> [Your task]: Lay out every line of the items below as a Markdown table with the columns "Row" and "Line". Number the rows, skip blank lines, and leave the pictures out.

> [Data entries]:
────────

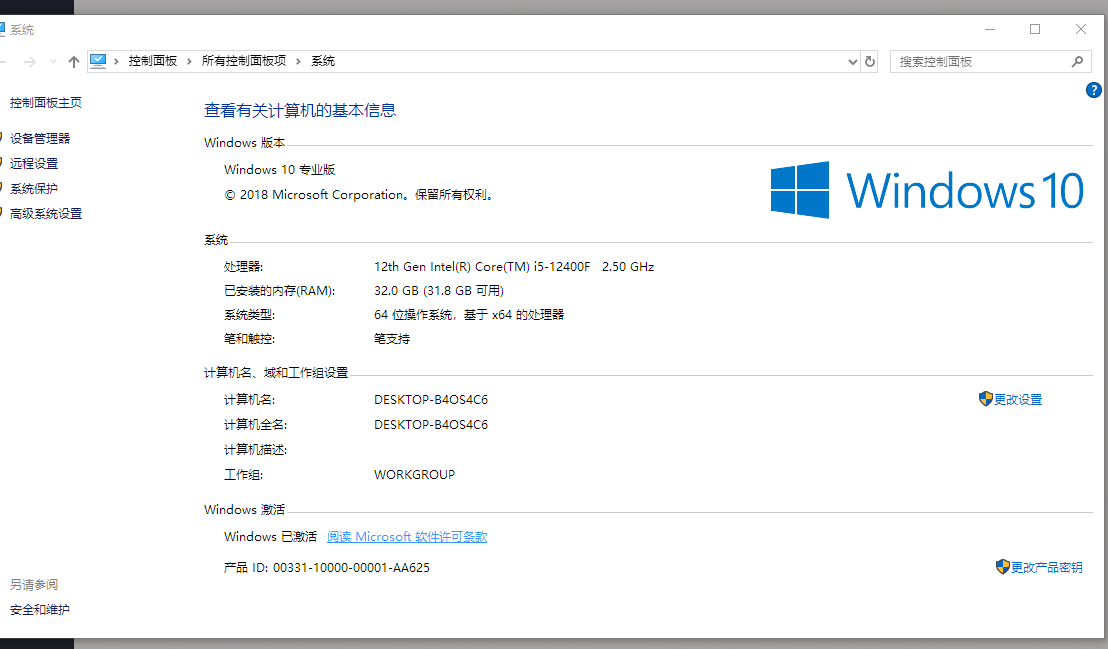Screen dimensions: 1108x649
Task: Click the Windows 10 logo
Action: 926,189
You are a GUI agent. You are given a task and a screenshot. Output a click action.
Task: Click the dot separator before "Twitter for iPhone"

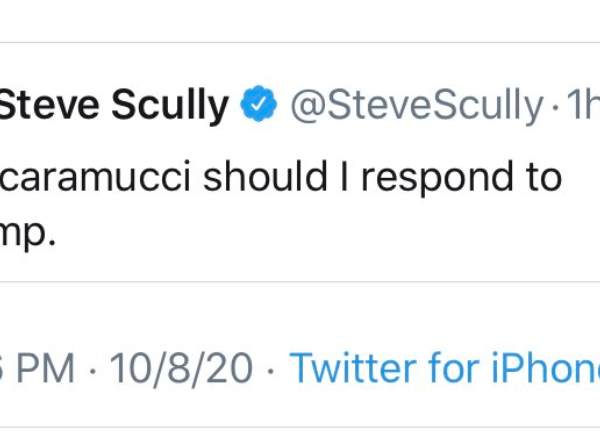point(270,369)
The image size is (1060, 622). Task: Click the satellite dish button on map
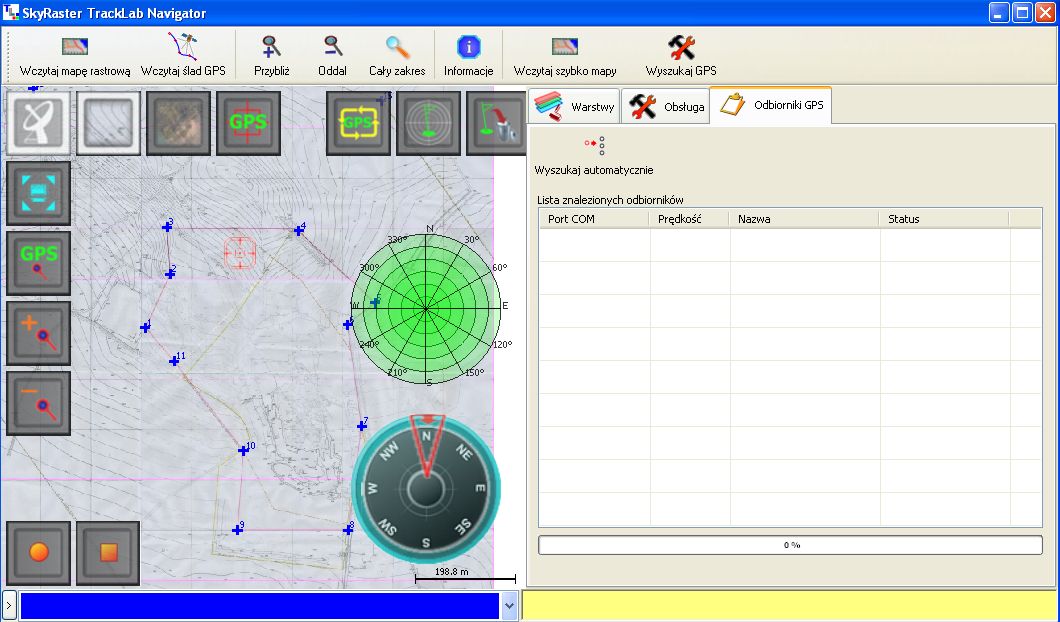point(39,123)
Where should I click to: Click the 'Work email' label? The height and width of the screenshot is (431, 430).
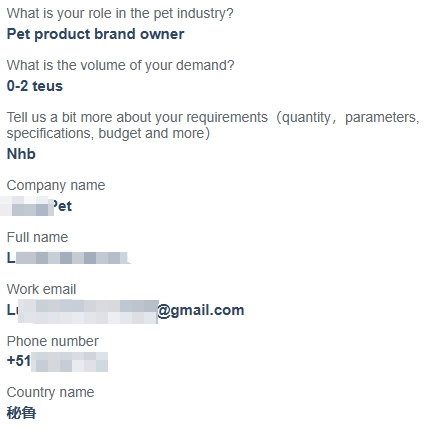[x=41, y=290]
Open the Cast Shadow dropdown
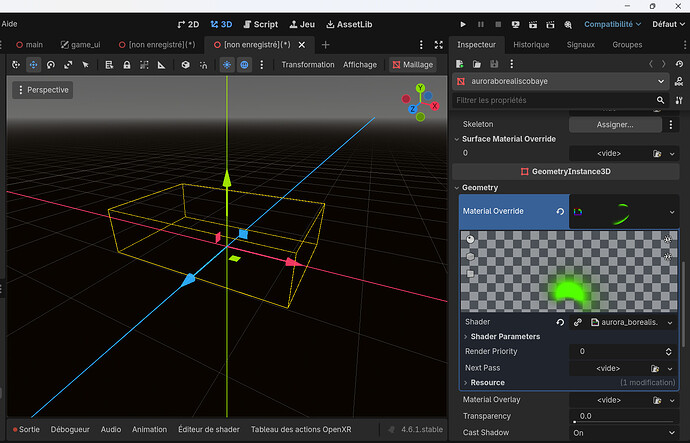The width and height of the screenshot is (690, 443). click(620, 433)
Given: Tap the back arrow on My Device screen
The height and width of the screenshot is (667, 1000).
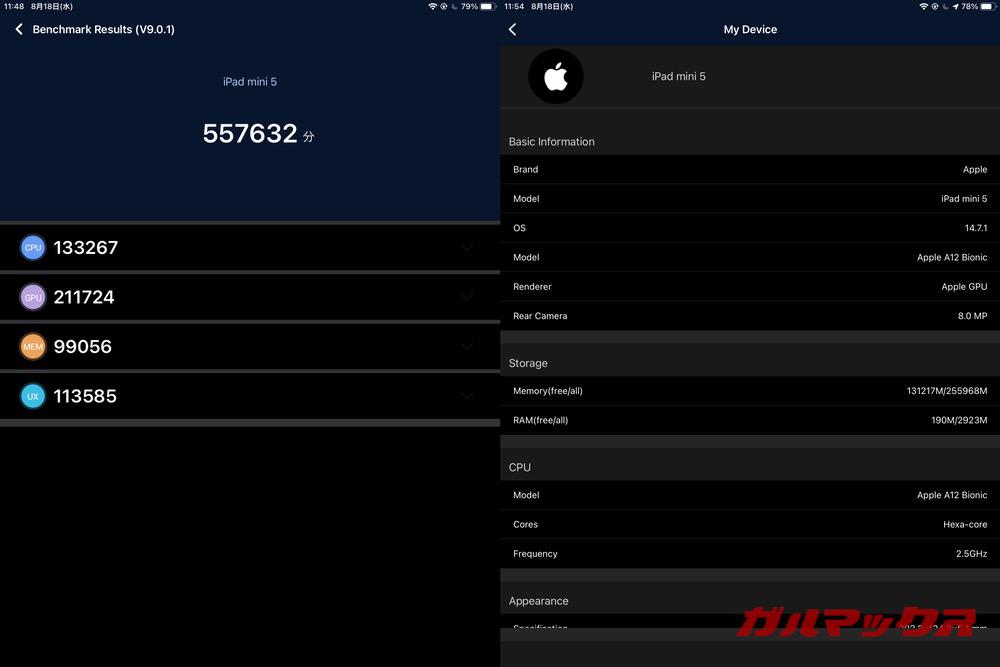Looking at the screenshot, I should pyautogui.click(x=512, y=29).
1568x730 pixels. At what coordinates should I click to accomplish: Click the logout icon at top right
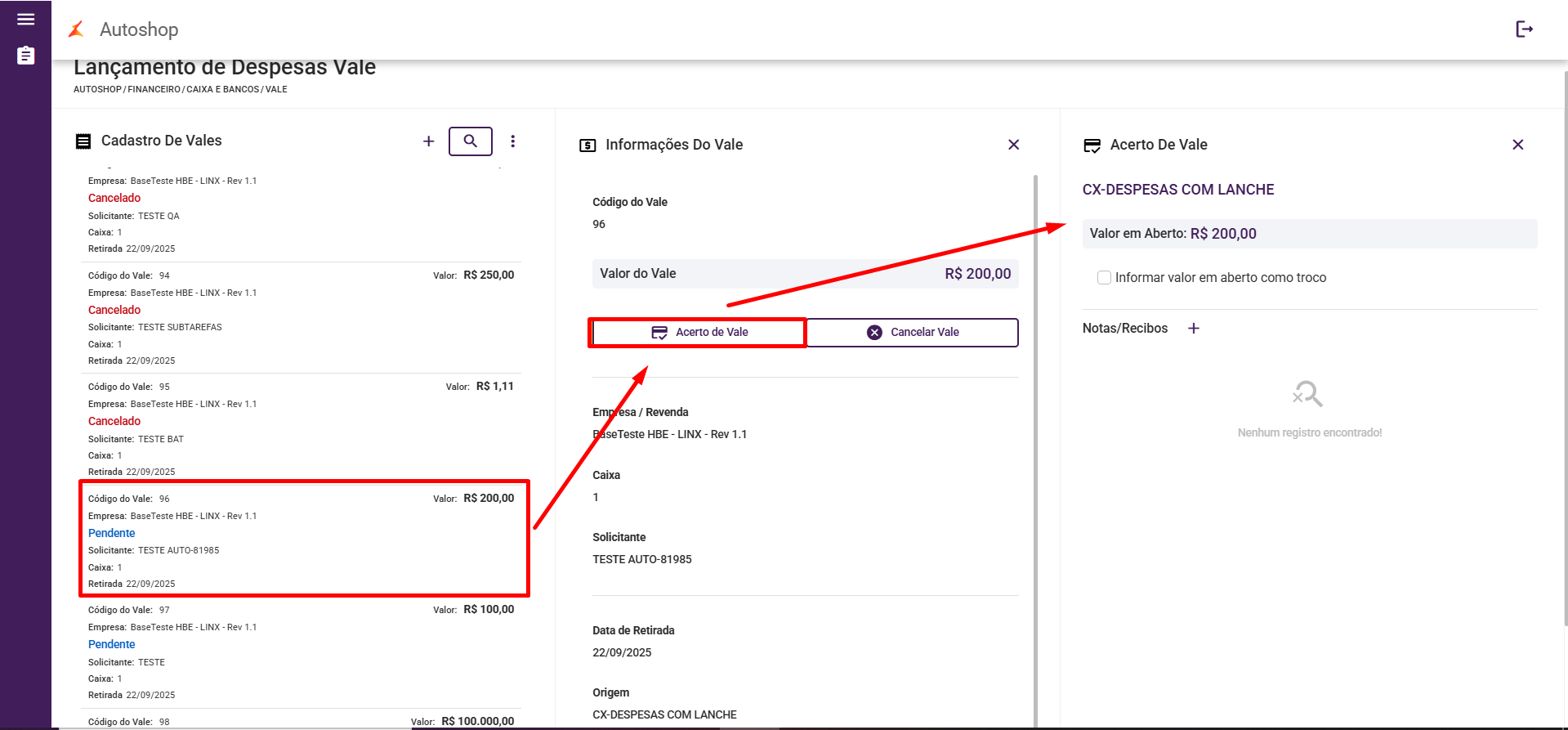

────────

> [Output below]:
| Row | Line |
|---|---|
| 1 | Screen dimensions: 1108x649 |
| 2 | Task: Click the Windows 10 logo |
| 3 | Action: 926,189 |
| 4 | You are a GUI agent. You are given a task and a screenshot. Output a click action. |
| 5 | Task: Click the dot separator before "Twitter for iPhone" |
| 6 | point(270,369) |
| 7 | The image size is (1060, 622). Task: Click the satellite dish button on map |
| 8 | point(39,123) |
| 9 | Where should I click to: Click the 'Work email' label? The height and width of the screenshot is (431, 430). |
| 10 | [x=41, y=290] |
| 11 | Open the Cast Shadow dropdown |
| 12 | The width and height of the screenshot is (690, 443). click(620, 433) |
| 13 | Given: Tap the back arrow on My Device screen |
| 14 | The height and width of the screenshot is (667, 1000). |
| 15 | Looking at the screenshot, I should pyautogui.click(x=512, y=29). |
| 16 | 1568x730 pixels. At what coordinates should I click to accomplish: Click the logout icon at top right |